“To this group of special people to my left, the staff, the coaches, the support staff, the players, everyone we left back home, families, friends, everyone in the eastern states that supports the Melbourne Demons, this is for you,” Gawn said.
“Lastly, after 57 years of pain, it’s coming home.”
Goodwin said he was delighted with how his side had responded after trailing in the third term.
“We were under pressure, especially behind the ball, we were losing contests behind the ball,” Goodwin said.
“But then Max took over in centre-bounce work … we started to get on top in the game. Our method stood up. That’s why they are a special group – they do it for each other.”
The Demons booted 16 of the final 17 goals of the match.
Goodwin said the Demons would remain in Perth for about five days and celebrate there before returning home.
Vice-captain Jack Viney recalled that the Demons had been the “laughing stock of the competition” when he debuted in 2013 as a father-son product.
“Now we have won a premiership for the first time in god knows how long,” he said.
Mark Williams, the Demons’ head of development, said the team deserved the premiership as it had been the best “all season”.
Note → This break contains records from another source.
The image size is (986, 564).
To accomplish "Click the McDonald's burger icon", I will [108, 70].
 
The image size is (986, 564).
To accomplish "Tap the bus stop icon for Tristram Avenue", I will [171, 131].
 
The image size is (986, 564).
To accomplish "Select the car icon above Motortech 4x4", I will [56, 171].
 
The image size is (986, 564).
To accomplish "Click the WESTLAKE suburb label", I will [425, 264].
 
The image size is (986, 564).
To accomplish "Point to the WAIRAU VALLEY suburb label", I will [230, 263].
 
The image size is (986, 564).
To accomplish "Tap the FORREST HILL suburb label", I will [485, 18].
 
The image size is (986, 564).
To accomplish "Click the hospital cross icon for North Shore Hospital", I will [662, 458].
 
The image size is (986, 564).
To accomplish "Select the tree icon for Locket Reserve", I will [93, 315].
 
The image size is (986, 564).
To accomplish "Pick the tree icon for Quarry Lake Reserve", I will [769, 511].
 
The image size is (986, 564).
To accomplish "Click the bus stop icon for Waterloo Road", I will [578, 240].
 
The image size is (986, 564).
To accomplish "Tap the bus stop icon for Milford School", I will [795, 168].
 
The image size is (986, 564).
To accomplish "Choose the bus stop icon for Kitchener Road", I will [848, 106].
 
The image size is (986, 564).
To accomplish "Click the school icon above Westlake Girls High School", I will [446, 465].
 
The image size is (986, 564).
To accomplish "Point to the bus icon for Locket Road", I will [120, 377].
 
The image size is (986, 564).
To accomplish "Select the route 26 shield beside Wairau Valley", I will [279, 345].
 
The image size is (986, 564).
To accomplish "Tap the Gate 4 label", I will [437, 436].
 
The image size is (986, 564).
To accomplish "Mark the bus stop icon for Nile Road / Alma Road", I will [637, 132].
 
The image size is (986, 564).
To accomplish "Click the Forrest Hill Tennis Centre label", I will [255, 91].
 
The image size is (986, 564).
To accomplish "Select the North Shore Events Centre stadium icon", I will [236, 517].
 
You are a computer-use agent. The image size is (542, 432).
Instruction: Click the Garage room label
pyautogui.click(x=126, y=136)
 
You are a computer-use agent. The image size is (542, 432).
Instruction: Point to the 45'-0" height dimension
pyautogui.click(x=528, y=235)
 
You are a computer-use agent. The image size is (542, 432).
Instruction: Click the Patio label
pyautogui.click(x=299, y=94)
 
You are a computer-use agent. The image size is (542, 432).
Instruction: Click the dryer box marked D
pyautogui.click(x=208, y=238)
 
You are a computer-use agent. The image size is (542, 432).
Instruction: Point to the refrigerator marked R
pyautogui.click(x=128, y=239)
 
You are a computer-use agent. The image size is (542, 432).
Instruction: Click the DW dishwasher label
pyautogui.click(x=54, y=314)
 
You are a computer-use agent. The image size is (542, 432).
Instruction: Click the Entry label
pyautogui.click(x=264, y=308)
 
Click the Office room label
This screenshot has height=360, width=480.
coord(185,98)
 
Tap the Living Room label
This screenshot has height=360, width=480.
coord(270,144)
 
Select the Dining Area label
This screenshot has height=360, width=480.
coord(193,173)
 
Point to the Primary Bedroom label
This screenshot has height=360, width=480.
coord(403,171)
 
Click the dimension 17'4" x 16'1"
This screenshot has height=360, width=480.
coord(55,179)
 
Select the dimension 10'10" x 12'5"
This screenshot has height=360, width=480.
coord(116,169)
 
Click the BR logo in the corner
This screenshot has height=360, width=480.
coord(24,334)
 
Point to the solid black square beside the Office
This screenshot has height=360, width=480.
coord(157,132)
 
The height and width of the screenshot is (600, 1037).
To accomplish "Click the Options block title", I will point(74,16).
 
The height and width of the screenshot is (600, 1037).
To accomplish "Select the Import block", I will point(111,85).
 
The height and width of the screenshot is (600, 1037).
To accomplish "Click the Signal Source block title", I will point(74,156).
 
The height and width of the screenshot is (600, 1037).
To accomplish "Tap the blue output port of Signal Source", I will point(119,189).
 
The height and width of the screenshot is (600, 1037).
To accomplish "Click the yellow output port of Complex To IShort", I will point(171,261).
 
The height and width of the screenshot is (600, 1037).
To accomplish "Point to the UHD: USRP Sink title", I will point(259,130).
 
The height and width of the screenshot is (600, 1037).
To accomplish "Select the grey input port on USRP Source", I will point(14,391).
The defeat was heartbreak for the Bulldogs, who had made their way to the grand final the hard way, having to win three cut-throat finals after finishing outside the top four.
“This one will sting for a while. Hopefully, we can make something of it,” Bontempelli, a member of the club’s 2016 premiership side, said.
The sell-out Perth crowd enjoyed a spectacular pre-game and half-time show.
It was the Demons’ 13th flag and their first since 1964.